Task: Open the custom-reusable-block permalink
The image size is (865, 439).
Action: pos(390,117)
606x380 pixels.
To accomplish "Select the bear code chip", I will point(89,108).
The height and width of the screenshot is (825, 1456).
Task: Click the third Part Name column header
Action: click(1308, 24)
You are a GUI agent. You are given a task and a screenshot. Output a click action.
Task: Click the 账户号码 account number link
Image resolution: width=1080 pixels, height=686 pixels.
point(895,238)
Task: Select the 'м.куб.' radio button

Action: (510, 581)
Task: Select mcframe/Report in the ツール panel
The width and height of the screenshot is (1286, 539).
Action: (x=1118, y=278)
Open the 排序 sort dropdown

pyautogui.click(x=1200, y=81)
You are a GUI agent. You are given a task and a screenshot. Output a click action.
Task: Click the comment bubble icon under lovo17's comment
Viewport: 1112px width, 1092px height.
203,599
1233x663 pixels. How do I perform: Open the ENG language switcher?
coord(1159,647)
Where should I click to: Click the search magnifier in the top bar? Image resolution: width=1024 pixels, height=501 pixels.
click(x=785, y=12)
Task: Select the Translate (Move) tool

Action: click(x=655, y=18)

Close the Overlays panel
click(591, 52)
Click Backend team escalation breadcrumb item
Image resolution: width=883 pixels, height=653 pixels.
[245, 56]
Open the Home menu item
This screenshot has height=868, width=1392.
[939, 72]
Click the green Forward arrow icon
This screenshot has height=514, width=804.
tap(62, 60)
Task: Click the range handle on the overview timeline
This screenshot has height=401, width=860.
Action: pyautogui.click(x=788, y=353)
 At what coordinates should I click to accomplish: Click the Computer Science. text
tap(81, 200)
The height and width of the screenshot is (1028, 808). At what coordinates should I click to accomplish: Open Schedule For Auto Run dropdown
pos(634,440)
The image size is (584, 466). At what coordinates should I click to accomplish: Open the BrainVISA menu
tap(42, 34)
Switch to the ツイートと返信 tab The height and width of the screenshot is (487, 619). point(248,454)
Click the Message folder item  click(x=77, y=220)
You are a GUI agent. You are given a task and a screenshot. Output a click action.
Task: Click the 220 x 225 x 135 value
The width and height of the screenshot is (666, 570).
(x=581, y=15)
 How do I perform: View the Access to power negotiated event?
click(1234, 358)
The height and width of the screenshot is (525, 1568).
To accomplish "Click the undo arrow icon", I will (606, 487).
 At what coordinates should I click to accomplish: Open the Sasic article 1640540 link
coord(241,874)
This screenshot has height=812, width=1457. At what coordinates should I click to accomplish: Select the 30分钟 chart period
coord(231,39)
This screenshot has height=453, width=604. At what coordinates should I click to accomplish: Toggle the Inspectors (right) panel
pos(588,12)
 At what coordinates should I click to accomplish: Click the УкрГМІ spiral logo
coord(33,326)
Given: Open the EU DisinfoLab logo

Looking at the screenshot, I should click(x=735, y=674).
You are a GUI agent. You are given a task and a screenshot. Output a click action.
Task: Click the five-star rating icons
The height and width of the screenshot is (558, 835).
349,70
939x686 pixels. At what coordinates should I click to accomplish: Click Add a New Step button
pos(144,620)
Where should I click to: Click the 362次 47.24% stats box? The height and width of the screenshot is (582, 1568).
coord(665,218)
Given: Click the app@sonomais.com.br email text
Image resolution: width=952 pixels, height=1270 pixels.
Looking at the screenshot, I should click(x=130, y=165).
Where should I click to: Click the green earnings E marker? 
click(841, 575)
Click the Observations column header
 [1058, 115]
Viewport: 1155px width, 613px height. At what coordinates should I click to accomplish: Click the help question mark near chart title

+ + + + + + +

Show each line of the records above containing "arrow".

Click the green Forward arrow icon
To accomplish "Click the undo arrow icon", I will (606, 487).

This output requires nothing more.